WORK REQUIRED. Of the entries below, return only those lines from the line with "Click the 'LON set to 40 90' line" to the line with "Task: Switch to the Избранное tab", exactly, both included.

Collected data:
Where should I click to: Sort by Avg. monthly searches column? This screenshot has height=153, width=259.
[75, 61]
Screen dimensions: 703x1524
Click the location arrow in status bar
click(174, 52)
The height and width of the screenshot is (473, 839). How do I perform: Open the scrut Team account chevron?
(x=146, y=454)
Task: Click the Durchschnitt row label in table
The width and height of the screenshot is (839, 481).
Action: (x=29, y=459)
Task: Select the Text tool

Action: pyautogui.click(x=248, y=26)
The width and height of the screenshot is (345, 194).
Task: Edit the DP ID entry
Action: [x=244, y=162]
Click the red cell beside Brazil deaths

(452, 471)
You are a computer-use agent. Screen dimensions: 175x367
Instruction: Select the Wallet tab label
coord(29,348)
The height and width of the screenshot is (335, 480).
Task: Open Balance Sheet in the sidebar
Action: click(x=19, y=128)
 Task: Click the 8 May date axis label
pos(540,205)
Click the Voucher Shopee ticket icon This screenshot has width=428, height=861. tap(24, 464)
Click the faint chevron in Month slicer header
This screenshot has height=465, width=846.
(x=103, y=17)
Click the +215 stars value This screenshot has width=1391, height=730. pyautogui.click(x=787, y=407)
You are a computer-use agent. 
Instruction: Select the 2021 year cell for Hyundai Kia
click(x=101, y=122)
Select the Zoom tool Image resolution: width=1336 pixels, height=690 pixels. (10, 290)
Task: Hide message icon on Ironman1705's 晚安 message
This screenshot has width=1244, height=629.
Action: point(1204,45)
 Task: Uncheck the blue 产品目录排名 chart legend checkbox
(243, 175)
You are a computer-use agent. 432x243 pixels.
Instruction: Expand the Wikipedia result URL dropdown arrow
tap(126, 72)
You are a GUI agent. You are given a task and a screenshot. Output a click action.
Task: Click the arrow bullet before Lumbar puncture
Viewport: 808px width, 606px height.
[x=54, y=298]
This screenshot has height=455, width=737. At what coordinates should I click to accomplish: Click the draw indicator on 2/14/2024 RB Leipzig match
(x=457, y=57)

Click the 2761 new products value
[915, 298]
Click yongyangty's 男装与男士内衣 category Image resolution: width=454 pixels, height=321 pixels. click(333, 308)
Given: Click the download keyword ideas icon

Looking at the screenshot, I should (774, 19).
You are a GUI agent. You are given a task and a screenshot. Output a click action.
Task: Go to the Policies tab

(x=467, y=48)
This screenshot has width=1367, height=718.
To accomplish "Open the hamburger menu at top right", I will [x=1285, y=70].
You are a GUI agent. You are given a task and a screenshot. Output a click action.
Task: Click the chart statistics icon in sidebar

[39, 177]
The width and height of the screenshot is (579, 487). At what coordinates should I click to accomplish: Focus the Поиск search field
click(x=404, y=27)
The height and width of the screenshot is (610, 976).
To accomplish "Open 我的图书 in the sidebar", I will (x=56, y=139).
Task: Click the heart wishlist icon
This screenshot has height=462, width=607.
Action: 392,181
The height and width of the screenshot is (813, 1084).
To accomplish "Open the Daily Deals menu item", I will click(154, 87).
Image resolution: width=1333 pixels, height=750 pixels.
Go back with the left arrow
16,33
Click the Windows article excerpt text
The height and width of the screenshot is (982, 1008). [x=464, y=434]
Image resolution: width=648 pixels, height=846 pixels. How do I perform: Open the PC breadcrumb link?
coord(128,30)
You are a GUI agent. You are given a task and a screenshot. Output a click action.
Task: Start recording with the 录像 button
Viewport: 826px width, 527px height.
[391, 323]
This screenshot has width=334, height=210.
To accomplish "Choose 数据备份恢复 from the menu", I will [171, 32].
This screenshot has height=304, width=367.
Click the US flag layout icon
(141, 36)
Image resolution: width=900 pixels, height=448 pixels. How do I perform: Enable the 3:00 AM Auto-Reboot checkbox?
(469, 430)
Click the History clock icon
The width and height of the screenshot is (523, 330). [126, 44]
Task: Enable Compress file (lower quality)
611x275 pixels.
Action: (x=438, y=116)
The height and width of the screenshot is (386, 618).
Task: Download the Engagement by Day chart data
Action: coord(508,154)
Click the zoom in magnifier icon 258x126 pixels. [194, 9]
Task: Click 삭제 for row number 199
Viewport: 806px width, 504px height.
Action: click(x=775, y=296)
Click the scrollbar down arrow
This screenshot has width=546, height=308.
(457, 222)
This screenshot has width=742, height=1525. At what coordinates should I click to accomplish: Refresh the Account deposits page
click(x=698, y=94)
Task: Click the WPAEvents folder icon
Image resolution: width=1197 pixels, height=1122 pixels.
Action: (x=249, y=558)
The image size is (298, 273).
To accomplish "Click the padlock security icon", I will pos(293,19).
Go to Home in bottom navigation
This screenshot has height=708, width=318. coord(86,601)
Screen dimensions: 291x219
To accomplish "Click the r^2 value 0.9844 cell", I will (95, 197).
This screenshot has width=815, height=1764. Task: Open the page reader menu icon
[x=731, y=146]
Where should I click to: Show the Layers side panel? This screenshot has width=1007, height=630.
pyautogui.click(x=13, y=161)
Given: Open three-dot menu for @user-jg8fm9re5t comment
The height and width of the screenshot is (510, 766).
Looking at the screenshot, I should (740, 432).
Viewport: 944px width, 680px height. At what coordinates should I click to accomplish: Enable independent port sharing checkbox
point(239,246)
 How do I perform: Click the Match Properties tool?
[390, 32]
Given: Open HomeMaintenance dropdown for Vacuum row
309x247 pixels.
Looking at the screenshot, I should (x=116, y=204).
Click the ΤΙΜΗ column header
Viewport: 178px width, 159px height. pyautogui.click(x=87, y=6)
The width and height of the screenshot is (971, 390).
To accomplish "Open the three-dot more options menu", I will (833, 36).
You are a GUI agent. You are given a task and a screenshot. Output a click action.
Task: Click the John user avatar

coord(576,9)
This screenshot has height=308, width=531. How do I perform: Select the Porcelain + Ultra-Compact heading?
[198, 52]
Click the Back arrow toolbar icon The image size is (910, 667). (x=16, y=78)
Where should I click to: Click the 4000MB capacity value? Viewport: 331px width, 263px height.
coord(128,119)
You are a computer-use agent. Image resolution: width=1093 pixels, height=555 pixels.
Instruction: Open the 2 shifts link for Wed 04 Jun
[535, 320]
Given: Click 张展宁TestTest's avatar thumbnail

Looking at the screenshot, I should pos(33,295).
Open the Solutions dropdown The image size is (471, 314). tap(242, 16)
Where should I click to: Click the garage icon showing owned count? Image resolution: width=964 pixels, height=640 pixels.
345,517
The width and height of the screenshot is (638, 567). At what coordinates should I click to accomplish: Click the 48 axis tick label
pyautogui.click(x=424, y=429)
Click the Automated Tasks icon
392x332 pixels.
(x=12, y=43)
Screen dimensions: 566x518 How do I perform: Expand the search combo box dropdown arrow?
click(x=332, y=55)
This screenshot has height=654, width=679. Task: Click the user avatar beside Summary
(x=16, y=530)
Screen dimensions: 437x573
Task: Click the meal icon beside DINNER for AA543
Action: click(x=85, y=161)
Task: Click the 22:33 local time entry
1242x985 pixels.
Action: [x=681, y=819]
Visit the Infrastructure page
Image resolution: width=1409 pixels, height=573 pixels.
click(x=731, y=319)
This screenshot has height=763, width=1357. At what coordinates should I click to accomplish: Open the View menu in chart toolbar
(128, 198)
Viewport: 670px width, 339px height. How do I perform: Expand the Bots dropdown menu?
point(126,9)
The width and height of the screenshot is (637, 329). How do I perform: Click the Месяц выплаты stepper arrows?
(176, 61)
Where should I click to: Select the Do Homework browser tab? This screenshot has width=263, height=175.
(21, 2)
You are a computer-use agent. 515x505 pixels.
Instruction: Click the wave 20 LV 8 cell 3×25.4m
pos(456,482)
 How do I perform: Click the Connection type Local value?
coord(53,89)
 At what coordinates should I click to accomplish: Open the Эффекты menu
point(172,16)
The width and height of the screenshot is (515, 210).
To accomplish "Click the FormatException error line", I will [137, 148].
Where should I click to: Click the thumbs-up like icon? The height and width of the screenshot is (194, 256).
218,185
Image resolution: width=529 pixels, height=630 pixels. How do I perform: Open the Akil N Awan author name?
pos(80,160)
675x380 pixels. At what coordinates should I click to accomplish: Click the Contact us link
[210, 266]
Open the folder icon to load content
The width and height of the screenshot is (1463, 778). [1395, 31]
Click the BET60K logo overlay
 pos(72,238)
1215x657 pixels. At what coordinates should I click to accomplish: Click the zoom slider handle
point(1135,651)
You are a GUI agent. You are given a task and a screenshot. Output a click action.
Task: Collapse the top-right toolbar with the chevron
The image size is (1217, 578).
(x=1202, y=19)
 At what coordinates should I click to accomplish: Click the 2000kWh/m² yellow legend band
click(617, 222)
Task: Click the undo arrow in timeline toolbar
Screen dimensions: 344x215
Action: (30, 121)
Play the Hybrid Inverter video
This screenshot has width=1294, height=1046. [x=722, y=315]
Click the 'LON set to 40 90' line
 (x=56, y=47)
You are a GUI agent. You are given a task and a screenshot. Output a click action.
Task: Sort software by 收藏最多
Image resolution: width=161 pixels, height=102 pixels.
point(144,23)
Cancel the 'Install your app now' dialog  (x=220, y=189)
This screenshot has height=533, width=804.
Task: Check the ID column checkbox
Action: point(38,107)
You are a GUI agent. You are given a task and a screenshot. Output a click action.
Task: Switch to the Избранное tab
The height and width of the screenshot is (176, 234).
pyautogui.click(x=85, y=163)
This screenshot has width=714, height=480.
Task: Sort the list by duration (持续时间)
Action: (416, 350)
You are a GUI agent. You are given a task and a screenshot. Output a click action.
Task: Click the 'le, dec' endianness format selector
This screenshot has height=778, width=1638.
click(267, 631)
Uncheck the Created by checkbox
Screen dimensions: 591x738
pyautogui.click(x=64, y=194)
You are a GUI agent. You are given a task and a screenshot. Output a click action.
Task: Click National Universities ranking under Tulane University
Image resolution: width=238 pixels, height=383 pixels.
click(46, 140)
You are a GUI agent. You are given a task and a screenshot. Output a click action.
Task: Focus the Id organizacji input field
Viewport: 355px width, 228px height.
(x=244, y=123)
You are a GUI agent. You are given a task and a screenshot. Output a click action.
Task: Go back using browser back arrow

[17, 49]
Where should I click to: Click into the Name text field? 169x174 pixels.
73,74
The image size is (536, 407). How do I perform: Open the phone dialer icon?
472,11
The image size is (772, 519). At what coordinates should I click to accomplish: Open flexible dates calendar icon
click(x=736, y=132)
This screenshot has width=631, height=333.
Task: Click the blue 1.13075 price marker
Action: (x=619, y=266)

RESULT.
Click the 'LON set to 40 90' line
 (x=56, y=47)
You are a GUI agent. You are given a task and a screenshot. Output a click action.
Task: Sort software by 收藏最多
Image resolution: width=161 pixels, height=102 pixels.
point(144,23)
Cancel the 'Install your app now' dialog  (x=220, y=189)
This screenshot has height=533, width=804.
Task: Check the ID column checkbox
Action: point(38,107)
You are a GUI agent. You are given a task and a screenshot. Output a click action.
Task: Switch to the Избранное tab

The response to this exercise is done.